■ Work instructions
Locate the line bearing "Instruction: Edit Kontaktdaten" in the material below, then reproduce it and each following line up to and including the line bearing "The image size is (724, 1568).".

■ Supplied data
╭──
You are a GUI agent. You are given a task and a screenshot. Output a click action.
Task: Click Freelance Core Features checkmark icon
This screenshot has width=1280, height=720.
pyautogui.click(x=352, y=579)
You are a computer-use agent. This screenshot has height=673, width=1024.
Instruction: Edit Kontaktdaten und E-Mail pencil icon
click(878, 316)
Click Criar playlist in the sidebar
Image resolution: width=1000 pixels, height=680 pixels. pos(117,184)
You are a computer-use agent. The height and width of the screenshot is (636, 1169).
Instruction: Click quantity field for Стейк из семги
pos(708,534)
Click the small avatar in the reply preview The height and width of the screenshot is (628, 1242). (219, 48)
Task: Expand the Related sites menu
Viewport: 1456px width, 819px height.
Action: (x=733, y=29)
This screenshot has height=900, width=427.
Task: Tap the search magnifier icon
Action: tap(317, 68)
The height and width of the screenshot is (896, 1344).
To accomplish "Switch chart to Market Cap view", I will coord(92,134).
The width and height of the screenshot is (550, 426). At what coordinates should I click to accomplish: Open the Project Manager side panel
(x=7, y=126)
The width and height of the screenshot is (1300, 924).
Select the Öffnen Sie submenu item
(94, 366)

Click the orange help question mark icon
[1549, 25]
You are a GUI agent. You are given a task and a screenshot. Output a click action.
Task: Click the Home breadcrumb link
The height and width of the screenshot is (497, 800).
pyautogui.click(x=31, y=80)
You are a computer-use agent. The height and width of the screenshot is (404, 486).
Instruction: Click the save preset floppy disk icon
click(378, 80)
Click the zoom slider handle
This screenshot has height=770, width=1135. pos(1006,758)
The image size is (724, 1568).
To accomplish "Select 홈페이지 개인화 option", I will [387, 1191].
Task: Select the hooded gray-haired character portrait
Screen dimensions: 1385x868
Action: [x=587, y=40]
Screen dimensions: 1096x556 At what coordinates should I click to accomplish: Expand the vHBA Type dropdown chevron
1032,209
╰──
■ Your response
Instruction: Edit Kontaktdaten und E-Mail pencil icon
click(878, 316)
Click Criar playlist in the sidebar
Image resolution: width=1000 pixels, height=680 pixels. pos(117,184)
You are a computer-use agent. The height and width of the screenshot is (636, 1169).
Instruction: Click quantity field for Стейк из семги
pos(708,534)
Click the small avatar in the reply preview The height and width of the screenshot is (628, 1242). (219, 48)
Task: Expand the Related sites menu
Viewport: 1456px width, 819px height.
Action: (x=733, y=29)
This screenshot has height=900, width=427.
Task: Tap the search magnifier icon
Action: tap(317, 68)
The height and width of the screenshot is (896, 1344).
To accomplish "Switch chart to Market Cap view", I will coord(92,134).
The width and height of the screenshot is (550, 426). At what coordinates should I click to accomplish: Open the Project Manager side panel
(x=7, y=126)
The width and height of the screenshot is (1300, 924).
Select the Öffnen Sie submenu item
(94, 366)

Click the orange help question mark icon
[1549, 25]
You are a GUI agent. You are given a task and a screenshot. Output a click action.
Task: Click the Home breadcrumb link
The height and width of the screenshot is (497, 800).
pyautogui.click(x=31, y=80)
You are a computer-use agent. The height and width of the screenshot is (404, 486).
Instruction: Click the save preset floppy disk icon
click(378, 80)
Click the zoom slider handle
This screenshot has height=770, width=1135. pos(1006,758)
The image size is (724, 1568).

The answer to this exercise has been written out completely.